A runny nose can be caused by anything that inflames and irritates the tissue in and around the nose. Bugs such as the common cold and flu, allergies and other irritants are all common causes of a runny nose.1 Although there are many potential causes for a runny nose, some of the most common ones are:
Cold and flu
The common cold is due to a virus infecting the nose and throat. There are more than 100 different viruses that can cause the common cold. The flu is due to a virus that attacks the nose, throat and lungs and is more serious than the common cold. A runny nose is a very typical symptom of both cold and flu because the body is making extra mucous to try to protect itself.2
Hayfever and Allergies
You may experience a runny nose if you are allergic to certain substances and are exposed by touching, inhaling or ingesting them.2 Allergies are caused by an overactive immune system, where the body mistakes a harmless substance as dangerous and then goes into overdrive and ‘attacks’ it, triggering an allergic reaction. Typical substances which trigger allergies are dust mites, pollen, animal fur, fungal spores, grass and mould. Your body reacts to the ‘allergens’ which results in the common symptom of a runny nose. Other common symptoms include itchy and red eyes and throat, sneezing and fatigue. Hayfever, also called allergic rhinitis, is a common type of allergic reaction. Hayfever usually occurs in Spring and on windy days due to the excess pollen in the air.1
When the passages of the nose, also known as sinuses, become swollen and inflamed they can result in Sinusitis. The nasal passages may become narrowed which can cause difficulties with breathing and a build-up of mucus. The mucus can drain out of the nose or it may be felt in the back of your throat as a post-nasal drip. This type of runny nose usually is associated with thick mucus which can also have a yellow or green hue to it.2 Headaches are often experienced with Sinusitis also.

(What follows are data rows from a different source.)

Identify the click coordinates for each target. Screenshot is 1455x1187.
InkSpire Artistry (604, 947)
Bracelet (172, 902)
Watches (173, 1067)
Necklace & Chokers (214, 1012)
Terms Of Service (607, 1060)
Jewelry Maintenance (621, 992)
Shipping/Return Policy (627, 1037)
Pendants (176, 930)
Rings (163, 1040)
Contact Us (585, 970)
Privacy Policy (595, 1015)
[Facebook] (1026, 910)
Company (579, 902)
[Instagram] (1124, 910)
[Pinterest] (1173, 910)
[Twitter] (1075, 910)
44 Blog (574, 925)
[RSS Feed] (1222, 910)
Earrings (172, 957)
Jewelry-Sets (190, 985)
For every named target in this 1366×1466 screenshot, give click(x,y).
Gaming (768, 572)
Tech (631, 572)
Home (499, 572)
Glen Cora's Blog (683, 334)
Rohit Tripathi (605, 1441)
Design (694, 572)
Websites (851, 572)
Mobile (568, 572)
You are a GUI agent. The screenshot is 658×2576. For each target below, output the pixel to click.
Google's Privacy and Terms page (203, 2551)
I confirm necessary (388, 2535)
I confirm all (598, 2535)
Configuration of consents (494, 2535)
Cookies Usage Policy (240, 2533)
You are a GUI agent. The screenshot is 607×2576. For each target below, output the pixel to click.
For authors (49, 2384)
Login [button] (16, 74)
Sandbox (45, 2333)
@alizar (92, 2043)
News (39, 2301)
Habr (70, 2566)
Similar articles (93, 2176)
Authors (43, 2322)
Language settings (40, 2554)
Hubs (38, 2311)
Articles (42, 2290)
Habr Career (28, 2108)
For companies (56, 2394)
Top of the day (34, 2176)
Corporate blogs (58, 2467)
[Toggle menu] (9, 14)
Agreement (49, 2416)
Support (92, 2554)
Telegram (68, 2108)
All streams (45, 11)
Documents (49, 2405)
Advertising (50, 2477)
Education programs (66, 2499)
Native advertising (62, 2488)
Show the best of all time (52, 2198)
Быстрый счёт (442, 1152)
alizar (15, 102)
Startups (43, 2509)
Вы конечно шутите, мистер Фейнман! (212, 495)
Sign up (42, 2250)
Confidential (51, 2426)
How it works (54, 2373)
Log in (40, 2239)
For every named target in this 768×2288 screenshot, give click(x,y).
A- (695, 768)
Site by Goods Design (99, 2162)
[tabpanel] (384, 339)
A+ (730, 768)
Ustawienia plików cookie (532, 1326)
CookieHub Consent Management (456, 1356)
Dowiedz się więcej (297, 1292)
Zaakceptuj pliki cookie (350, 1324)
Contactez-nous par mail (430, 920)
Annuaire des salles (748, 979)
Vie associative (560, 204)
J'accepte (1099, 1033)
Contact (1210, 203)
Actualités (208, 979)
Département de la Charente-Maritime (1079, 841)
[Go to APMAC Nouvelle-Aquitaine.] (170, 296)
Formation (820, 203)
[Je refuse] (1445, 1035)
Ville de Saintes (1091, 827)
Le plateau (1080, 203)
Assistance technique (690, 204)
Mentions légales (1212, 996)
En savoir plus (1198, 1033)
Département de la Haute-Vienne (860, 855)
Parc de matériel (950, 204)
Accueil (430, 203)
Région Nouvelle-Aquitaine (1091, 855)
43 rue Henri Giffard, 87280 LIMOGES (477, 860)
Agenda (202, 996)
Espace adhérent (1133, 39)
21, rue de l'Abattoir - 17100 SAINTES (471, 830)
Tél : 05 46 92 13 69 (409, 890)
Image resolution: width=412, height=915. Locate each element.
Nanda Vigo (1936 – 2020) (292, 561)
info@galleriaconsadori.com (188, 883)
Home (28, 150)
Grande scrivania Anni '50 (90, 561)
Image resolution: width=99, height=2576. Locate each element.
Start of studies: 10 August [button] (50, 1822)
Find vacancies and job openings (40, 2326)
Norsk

Other causes of a runny nose include:
- Food allergies – common culprits are wheat, shellfish, peanuts, milk and soy
- Cluster headache
- Colder temperatures and sudden temperature changes
- Dry air
- Hormonal changes
- Nasal polyps
- Other environmental irritants such as perfume and tobacco smoke.1
Once you have determined to cause of your runny nose you can then treat it accordingly. If your runny nose is allergy related, an over-the-counter antihistamine such as Telfast may help to ease the symptoms. Other simple strategies for relief can include sniffing and swallowing, or gently blowing your nose.1 For a postnasal drip, where excess mucus has accumulated in the back of the throat, it may be useful to drink plenty of water, and use a humidifier.1 Also avoid common irritants such as tobacco smoke and sudden temperature changes.1 If your runny nose is due to a cold or flu, rest and fluid are key. For advice on treatment options for a runny nose please consult your healthcare professional.